• _Task goal_
From the data below, return each line in which the string "computer" is found.

• _Records supplied_

* * * *

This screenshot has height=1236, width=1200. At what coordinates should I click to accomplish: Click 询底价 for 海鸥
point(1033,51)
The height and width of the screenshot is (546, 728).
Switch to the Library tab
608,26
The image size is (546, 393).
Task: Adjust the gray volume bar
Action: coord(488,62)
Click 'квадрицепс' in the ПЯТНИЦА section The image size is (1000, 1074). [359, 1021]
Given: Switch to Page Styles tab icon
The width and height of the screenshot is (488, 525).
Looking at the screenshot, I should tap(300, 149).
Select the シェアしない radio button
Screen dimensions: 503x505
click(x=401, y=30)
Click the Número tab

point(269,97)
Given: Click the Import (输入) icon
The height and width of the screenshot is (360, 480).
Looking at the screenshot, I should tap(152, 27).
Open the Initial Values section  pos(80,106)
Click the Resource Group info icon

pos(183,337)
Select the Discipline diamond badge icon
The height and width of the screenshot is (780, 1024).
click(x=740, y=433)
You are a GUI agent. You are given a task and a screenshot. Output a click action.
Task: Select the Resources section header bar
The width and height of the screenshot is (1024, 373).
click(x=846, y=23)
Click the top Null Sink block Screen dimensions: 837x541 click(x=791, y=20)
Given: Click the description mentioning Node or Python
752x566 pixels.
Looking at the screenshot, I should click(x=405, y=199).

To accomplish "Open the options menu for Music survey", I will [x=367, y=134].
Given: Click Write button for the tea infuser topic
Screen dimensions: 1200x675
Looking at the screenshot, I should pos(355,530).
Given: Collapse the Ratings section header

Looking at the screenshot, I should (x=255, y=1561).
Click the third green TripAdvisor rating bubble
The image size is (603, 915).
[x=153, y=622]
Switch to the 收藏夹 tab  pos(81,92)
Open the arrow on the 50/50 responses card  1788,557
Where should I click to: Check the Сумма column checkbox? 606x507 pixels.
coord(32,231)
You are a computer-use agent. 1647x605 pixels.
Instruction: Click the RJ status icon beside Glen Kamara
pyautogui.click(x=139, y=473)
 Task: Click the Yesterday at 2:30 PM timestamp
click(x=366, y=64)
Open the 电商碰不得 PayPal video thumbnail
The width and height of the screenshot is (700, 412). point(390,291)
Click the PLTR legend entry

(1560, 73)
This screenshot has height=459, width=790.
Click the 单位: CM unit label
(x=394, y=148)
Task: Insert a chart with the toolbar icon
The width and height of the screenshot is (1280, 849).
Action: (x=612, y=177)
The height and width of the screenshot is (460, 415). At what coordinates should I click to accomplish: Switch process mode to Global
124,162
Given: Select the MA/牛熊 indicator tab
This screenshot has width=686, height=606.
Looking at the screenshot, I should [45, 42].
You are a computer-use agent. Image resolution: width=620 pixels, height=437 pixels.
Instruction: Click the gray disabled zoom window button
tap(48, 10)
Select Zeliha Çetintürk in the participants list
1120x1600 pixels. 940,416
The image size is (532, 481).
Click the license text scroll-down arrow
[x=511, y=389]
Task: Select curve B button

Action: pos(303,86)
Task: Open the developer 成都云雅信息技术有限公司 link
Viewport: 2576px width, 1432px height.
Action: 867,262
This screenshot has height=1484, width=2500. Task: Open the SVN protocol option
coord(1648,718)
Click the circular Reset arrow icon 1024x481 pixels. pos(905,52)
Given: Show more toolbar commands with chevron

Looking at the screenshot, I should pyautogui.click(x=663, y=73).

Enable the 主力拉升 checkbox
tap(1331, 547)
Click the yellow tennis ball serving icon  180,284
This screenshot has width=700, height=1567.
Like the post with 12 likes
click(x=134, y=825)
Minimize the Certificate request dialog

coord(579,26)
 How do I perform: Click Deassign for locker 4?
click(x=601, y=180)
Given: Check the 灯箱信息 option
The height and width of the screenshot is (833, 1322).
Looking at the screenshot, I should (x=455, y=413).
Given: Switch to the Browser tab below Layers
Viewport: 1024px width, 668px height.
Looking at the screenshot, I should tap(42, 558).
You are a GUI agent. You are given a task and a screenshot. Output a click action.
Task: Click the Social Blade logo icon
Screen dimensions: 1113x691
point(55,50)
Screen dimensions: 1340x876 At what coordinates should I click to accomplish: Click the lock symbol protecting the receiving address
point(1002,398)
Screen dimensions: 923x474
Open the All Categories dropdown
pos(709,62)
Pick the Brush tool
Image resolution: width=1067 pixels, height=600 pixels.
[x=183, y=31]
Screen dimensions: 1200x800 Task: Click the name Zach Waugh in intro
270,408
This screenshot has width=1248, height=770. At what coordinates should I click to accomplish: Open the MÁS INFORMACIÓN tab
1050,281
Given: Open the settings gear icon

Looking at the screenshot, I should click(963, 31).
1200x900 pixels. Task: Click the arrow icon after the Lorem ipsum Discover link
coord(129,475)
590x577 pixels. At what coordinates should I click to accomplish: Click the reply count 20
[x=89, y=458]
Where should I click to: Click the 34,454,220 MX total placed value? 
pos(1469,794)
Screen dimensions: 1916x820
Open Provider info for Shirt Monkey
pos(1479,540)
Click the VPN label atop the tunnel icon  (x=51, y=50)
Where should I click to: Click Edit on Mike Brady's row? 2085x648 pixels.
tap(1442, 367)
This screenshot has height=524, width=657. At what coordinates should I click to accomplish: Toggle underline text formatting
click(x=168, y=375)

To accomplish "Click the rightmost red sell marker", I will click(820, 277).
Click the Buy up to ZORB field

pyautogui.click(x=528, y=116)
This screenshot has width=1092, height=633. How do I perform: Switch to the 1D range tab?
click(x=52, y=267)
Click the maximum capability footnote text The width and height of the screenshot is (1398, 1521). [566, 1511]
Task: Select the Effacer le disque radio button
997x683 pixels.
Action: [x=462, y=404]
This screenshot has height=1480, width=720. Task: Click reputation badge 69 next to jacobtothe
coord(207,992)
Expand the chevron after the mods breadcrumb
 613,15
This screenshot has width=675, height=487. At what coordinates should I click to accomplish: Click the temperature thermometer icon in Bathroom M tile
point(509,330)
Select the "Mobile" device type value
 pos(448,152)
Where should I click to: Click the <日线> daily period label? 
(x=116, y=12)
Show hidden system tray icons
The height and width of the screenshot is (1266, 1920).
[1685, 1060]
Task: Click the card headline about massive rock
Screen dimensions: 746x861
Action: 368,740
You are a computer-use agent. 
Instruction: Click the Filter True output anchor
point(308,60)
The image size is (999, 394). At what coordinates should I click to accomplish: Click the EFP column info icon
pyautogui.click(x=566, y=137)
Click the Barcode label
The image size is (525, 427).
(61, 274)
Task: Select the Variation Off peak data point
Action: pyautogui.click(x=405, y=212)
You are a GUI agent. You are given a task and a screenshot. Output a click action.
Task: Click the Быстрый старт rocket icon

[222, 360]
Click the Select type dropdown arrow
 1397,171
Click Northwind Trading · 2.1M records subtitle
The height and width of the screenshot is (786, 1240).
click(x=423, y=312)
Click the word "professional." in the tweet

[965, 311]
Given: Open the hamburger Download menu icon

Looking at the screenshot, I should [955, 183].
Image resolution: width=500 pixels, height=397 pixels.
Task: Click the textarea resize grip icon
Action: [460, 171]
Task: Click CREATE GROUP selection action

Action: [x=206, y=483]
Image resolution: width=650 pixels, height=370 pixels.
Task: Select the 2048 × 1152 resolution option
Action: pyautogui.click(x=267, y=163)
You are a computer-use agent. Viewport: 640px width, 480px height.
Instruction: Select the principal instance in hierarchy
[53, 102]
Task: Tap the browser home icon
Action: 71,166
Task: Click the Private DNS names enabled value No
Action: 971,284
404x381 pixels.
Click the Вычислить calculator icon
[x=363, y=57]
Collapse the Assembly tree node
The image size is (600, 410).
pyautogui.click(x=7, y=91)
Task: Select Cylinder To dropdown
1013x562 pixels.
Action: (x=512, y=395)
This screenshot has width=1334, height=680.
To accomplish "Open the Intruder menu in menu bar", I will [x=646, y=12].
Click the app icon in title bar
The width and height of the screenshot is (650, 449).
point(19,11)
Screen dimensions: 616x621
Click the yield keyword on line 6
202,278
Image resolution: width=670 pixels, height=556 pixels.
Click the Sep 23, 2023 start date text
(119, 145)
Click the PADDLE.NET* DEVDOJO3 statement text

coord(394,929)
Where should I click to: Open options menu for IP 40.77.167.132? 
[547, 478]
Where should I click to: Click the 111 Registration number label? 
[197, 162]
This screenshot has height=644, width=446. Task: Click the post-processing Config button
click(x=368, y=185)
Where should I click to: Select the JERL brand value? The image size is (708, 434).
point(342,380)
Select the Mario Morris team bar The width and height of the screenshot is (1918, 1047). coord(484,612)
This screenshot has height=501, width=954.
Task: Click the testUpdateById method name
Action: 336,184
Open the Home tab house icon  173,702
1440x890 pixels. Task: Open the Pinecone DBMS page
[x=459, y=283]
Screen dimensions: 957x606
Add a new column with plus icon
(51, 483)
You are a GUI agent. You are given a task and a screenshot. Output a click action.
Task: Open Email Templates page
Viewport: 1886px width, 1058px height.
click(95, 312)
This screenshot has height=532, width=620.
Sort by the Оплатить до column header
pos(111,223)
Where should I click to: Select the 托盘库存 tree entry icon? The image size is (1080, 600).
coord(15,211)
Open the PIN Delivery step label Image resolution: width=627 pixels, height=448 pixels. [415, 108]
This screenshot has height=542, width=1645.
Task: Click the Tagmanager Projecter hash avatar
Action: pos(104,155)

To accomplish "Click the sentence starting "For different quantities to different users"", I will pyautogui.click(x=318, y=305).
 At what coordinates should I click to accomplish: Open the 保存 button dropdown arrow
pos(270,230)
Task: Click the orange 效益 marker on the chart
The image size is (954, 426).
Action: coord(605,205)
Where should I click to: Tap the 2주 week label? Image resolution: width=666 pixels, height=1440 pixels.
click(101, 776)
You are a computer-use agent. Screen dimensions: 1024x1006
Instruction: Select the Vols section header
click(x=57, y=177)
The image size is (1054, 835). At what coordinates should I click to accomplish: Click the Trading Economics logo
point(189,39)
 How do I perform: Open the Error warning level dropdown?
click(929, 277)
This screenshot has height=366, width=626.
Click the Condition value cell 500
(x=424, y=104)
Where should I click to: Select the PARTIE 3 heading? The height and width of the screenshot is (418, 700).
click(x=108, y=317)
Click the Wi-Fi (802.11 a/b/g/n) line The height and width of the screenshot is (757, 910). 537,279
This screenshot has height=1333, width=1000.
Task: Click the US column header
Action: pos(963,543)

* * * *

• _Answer to the exercise_
You are a computer-use agent. 1647x605 pixels.
You are a computer-use agent. Image resolution: width=620 pixels, height=437 pixels.
You are a computer-use agent. 
You are a computer-use agent. Viewport: 640px width, 480px height.
You are a computer-use agent. Screen dimensions: 1024x1006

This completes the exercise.